Quando sono gli amici a venderti al nemico. Giovanna d’Arco, la metafora dell’Europa. E dei partiti nord-italiani

giovanna d'arcodi STEFANIA PIAZZO – Quando vai a Parigi e vuoi leggerne la storia, devi prendere la linea rer, uscire dalla città e approdare a Saint Denis. La prima volta che la vidi fu più di 20 anni fa. Fu un discreto inferno arrivarci, con gli altoparlanti della metro di superficie che avvisavano i viaggiatori di stare, come si dice, all’occhio. I vagoni erano devastati, le poltroncine parevano essere passate per le mani  degli hooligan. Amen.

Ma ecco l’arrivo. Cittadina di Saint Denis. Un ghetto, una banlieu, non ne avevo mai visto una prima. Nord Africa o Francia? Non sapevo, ma percorsi i viali in fretta. L’obiettivo era arrivare alla prima cattedrale gotica della storia, luogo anche di sepoltura dei re di Francia. Ma l’attrazione era ed è tutta nel suo racchiudere 500 anni di storia cristiana  d’Europa, in un portale di strepitosa bellezza. Si legge di tutto, su questo monumento che rappresenta tutti noi, perché passa la cronaca di questi giorni.

E’ lì, in quella cattedrale, che Giovanna d’Arco, patrona di Francia, dopo aver guidato il suo paese nella guerra dei cent’anni contro le armate inglesi, fu venduta proprio al nemico, processata e condannata al rogo per eresia nel 1431. Fu riabilitata solo nel 1456 e canonizzata addirittura nel 1920! Fu a Saint Denis che depose la sua armatura.

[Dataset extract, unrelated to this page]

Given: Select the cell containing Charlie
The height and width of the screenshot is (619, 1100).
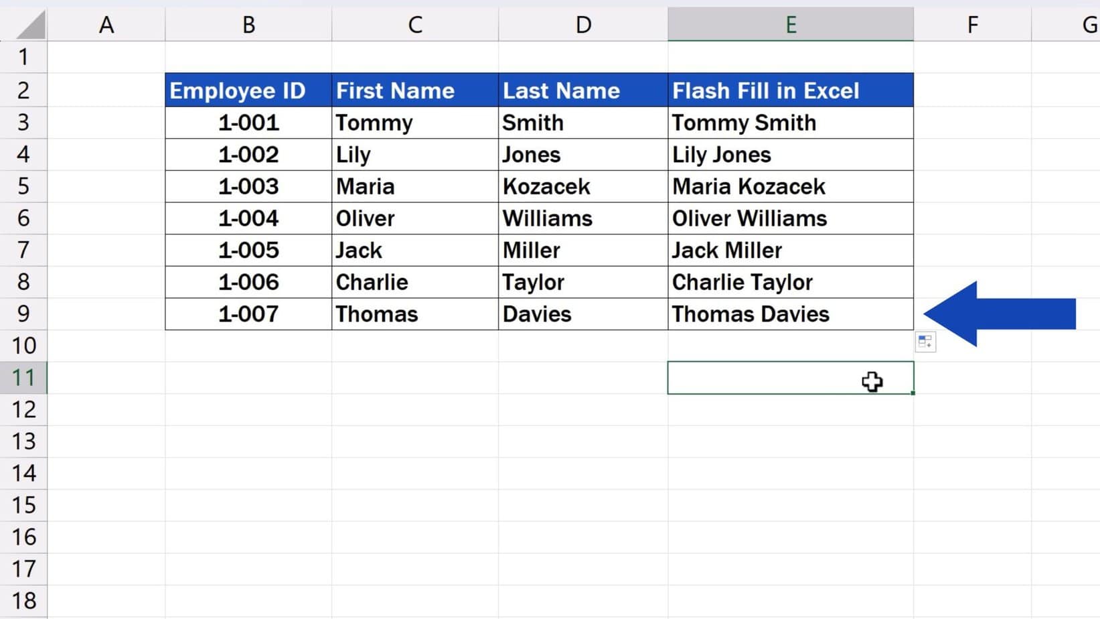Looking at the screenshot, I should point(415,282).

A volte la storia torna e lo fa con implacabile e imperdonabile precisione. Giovanna d’Arco fu fermata a Saint Denis, di cui si è scritto per il terrorismo e la nuova guerra.

“Dell’amore o dell’odio che Dio ha per gli Inglesi (gli invasori di allora, ndr), io non so nulla, ma so che saranno buttati tutti fuori dalla terra di Francia, eccetto quelli che vi periranno”. Santa Giovanna d’Arco, patrona di Francia, settimo interrogatorio, marzo 1431.

La fortezza è una virtù cristiana. Dove abita ora?